Following the successful launch of Iran’s Rasad۱ satellite, American aero space scientists analyzed Iran’s development calling the achievement a step towards human space flight.
Following the successful launch of Iran’s Rasad 1 satellite, American aero space scientists analyzed Iran’s development calling the achievement a step towards human space flight.

New Scientist in this article says: On 15 June, Iran put its second ever satellite, Rasad-1, into orbit 260 kilometres above Earth. The nation hopes to use the experience to launch a monkey into space this year and, by 2019, a human.

At 15 kilograms, Rasad-1 may be tiny, but it is a boost to Iran’s space capabilities, says Brian Weeden of the Secure World Foundation think tank, headquartered in Washington DC.

“People wondered after the first time if they just got lucky,” he says. “Now that they’ve put two satellites up there, that indicates perhaps it wasn’t a fluke the first time. It demonstrates that their rocket technology is pretty good.”

Rasad-1 is reportedly taking low-resolution images of Earth. But its launch seems intended mainly to give the country more experience in launching and operating satellites.

It is one step forward in what looks like an ambitious space plan, says Laura Grego of the Union of Concerned Scientists in Cambridge, Massachusetts. “They have this pretty ambitious list of six or seven satellites over the next three years,” she says.

At least one of them is expected to carry an animal on board. Iran’s state-run television company says the country will launch a monkey into orbit on a one-way trip “later this year”. It also says Iran plans to launch an astronaut into space by 2019.

“The monkey seems perfectly plausible,” Weeden says.

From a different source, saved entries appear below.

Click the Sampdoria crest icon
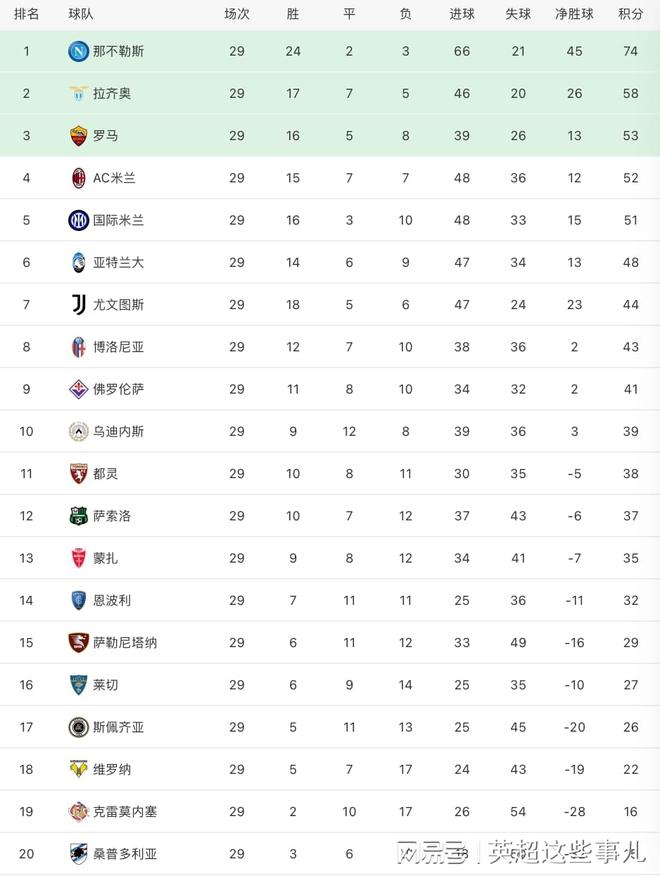Viewport: 660px width, 876px height. 78,853
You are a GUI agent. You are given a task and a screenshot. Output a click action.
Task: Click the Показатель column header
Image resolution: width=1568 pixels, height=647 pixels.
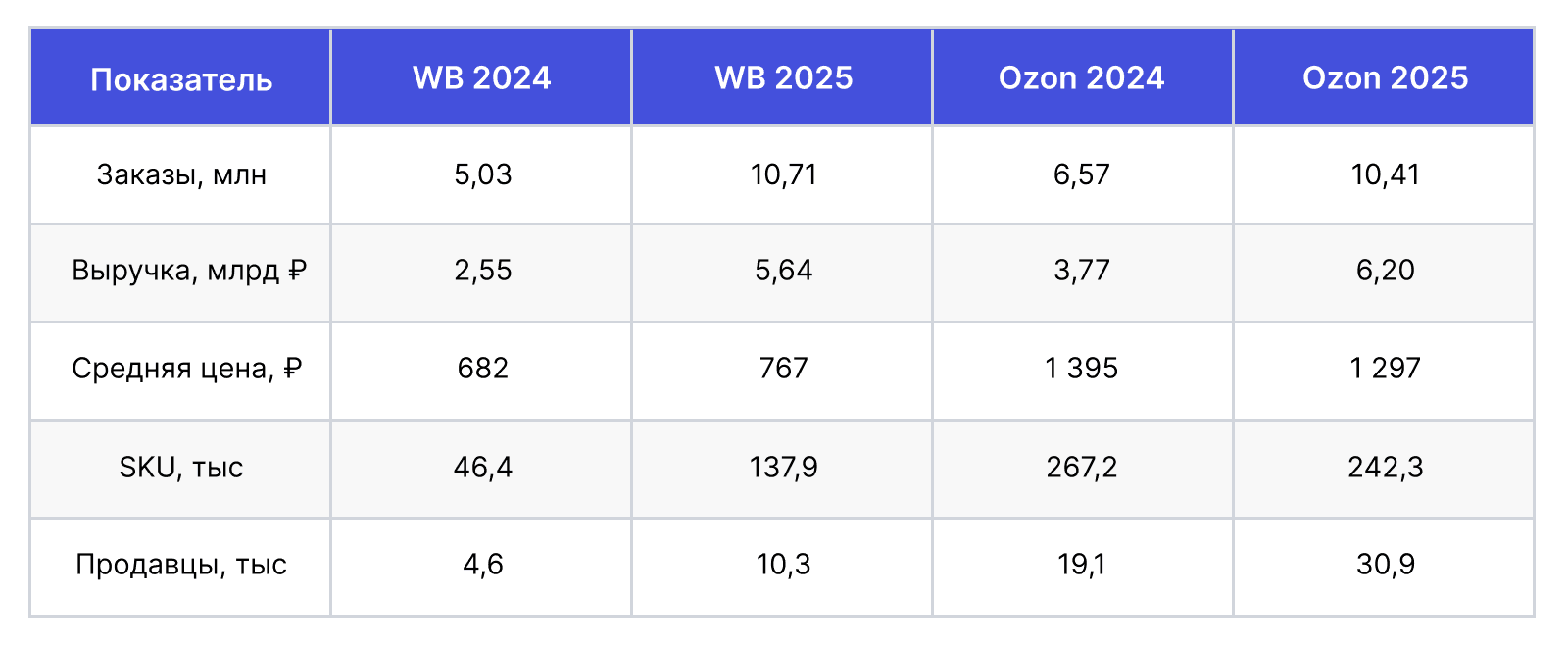coord(181,78)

Flying and safely returning a human to Earth by 2019 is more of a stretch, but it might be possible for Iran if it is a suborbital hop rather than a more challenging orbital flight, he says.

“One possibility is that Iran sees this as a way to bolster their image both domestically and internationally,” he says.

However, the rocket that launched Rasad-1 appears to have been very similar in capability to the Safir-2 rocket used to launch Iran’s first satellite in 2009.